Records from a dataset
>>
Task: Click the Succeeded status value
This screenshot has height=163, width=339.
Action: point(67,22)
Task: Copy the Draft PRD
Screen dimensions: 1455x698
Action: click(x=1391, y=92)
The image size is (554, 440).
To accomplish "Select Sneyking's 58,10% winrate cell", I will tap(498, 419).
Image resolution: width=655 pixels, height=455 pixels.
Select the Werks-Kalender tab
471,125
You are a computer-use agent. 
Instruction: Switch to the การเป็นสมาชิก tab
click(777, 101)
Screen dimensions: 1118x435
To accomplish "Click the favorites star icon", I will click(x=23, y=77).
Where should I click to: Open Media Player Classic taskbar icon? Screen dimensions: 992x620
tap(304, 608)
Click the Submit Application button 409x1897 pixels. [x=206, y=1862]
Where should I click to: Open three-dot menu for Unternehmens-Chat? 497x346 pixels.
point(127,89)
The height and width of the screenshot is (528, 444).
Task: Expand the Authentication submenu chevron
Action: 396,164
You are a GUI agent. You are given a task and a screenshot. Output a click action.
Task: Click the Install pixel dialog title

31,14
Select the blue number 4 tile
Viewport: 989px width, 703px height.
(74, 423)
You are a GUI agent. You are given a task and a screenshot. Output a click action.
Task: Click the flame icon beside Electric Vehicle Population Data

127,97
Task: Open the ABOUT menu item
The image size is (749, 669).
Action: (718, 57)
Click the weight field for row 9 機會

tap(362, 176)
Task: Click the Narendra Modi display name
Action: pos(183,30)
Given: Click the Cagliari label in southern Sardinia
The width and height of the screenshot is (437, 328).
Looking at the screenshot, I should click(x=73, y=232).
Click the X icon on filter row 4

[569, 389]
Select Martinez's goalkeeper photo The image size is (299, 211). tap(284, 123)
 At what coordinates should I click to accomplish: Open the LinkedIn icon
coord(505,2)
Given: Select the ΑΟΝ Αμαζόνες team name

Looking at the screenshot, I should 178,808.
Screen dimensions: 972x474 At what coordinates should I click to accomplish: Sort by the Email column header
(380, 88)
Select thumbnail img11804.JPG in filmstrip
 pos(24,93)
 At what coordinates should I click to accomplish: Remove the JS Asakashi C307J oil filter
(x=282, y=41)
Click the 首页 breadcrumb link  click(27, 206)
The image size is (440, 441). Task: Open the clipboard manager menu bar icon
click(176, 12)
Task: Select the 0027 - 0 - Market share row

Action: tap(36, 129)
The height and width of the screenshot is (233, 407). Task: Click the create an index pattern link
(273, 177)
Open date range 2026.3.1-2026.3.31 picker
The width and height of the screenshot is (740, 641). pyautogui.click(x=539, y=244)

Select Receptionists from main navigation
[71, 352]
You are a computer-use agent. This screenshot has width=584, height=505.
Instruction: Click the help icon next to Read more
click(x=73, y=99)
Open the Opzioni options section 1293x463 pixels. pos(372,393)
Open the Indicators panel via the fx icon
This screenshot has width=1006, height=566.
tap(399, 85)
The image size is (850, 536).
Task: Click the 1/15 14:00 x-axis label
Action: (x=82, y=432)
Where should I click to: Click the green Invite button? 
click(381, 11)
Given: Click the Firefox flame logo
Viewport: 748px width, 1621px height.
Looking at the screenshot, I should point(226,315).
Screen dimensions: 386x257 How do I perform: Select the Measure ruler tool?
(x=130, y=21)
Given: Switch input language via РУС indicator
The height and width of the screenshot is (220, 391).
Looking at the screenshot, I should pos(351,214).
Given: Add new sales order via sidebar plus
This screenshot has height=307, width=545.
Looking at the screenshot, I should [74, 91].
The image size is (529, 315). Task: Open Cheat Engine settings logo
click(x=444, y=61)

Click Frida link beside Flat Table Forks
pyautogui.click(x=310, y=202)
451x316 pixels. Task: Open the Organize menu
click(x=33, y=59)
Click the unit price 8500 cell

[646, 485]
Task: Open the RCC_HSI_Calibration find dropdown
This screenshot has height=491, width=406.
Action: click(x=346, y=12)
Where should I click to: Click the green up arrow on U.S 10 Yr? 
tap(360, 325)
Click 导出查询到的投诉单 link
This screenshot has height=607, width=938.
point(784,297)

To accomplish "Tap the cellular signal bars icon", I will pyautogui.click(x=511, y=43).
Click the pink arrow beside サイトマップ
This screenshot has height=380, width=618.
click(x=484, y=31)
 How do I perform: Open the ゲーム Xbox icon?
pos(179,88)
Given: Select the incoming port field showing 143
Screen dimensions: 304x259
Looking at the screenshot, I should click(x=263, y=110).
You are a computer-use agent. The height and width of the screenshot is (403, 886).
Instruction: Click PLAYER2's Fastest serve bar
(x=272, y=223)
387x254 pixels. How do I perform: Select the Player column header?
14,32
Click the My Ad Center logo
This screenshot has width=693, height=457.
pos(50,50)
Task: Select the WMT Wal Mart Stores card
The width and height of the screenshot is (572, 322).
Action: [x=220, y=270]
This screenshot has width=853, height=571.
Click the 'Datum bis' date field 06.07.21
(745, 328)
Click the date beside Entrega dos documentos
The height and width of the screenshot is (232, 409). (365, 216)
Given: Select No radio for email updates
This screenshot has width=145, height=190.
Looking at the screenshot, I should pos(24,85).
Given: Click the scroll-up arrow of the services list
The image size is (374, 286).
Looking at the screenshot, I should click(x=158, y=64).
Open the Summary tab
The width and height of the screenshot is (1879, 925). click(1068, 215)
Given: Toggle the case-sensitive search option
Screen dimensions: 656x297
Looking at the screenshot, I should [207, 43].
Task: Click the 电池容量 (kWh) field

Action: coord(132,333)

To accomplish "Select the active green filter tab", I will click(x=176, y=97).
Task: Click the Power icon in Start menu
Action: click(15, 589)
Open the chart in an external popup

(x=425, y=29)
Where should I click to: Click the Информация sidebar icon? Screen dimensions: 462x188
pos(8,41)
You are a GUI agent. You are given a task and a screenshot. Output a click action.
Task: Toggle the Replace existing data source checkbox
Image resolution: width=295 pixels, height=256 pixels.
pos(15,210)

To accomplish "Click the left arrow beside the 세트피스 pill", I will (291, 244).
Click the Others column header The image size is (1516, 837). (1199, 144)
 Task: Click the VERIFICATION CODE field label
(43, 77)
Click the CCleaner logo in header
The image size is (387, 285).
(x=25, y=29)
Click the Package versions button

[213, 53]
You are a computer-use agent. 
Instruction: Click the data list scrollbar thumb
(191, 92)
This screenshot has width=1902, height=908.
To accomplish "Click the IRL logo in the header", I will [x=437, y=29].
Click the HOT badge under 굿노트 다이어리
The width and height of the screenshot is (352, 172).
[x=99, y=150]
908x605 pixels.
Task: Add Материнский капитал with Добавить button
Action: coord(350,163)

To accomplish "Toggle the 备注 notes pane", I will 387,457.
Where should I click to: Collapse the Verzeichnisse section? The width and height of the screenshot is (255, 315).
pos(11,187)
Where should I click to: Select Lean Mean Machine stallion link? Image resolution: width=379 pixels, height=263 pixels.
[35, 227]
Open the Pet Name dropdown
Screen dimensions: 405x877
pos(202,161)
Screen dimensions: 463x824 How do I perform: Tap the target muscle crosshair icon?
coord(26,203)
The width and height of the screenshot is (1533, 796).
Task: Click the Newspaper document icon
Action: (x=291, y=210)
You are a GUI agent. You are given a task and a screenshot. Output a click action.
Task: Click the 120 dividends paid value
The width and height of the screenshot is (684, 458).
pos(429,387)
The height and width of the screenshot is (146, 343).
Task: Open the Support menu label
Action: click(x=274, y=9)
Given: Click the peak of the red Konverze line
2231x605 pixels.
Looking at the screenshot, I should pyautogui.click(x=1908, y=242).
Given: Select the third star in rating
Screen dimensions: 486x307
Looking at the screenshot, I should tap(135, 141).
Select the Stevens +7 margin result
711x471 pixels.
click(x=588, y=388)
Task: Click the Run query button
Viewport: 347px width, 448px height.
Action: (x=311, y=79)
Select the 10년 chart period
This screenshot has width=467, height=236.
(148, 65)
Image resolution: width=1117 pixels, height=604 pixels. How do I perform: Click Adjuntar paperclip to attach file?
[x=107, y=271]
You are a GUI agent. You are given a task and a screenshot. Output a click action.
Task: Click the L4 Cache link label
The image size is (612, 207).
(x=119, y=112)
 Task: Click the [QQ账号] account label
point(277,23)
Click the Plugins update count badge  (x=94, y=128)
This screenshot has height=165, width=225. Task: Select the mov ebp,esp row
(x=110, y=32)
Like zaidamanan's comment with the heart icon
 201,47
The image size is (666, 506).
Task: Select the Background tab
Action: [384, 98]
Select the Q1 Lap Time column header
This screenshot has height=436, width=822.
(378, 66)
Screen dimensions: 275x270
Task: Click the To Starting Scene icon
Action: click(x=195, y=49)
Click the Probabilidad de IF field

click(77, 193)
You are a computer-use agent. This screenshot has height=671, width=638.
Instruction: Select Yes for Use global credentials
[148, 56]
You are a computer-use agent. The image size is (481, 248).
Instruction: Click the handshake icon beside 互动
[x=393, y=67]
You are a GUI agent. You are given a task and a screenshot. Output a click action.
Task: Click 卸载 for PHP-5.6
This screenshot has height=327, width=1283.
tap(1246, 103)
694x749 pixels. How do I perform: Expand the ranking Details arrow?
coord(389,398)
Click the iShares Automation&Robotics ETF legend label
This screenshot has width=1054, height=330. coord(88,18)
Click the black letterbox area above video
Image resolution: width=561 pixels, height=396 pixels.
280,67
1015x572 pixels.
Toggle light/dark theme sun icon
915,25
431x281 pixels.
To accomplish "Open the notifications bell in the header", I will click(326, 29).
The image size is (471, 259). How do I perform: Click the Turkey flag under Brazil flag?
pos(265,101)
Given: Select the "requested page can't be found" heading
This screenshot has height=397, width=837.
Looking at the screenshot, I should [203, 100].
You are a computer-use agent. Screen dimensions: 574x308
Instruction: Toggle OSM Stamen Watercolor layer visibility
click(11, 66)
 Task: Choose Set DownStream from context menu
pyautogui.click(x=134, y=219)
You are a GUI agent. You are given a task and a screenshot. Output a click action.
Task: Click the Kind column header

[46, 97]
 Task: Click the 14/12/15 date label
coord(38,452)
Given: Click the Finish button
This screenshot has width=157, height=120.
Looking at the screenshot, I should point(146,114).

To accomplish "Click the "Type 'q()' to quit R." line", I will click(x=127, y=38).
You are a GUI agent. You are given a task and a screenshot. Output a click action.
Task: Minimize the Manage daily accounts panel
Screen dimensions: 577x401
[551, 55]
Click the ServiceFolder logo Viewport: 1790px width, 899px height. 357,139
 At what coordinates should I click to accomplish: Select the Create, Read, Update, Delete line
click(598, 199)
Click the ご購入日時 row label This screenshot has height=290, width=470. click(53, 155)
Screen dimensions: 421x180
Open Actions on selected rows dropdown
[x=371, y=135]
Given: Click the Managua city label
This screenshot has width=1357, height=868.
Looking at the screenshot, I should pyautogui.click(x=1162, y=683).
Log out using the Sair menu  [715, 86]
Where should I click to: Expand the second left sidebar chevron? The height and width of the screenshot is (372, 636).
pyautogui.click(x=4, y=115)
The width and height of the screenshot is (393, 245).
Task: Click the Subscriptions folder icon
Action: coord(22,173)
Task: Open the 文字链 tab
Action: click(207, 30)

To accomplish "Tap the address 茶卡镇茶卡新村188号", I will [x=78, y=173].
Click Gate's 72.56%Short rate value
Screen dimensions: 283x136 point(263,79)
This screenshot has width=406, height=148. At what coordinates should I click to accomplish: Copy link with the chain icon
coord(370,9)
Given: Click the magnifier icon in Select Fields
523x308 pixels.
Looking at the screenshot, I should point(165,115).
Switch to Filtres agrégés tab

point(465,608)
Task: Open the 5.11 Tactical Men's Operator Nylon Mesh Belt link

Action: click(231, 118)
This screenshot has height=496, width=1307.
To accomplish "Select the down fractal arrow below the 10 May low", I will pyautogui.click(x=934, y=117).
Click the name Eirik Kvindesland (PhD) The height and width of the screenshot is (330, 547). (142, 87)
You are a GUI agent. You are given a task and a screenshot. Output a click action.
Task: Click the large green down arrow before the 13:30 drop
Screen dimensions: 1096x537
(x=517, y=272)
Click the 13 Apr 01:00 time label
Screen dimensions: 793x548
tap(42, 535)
<<
### Instructions for the task
Across the records above, count each line that holds the word "badge" and give only the resulting number.

### Answer to this task
2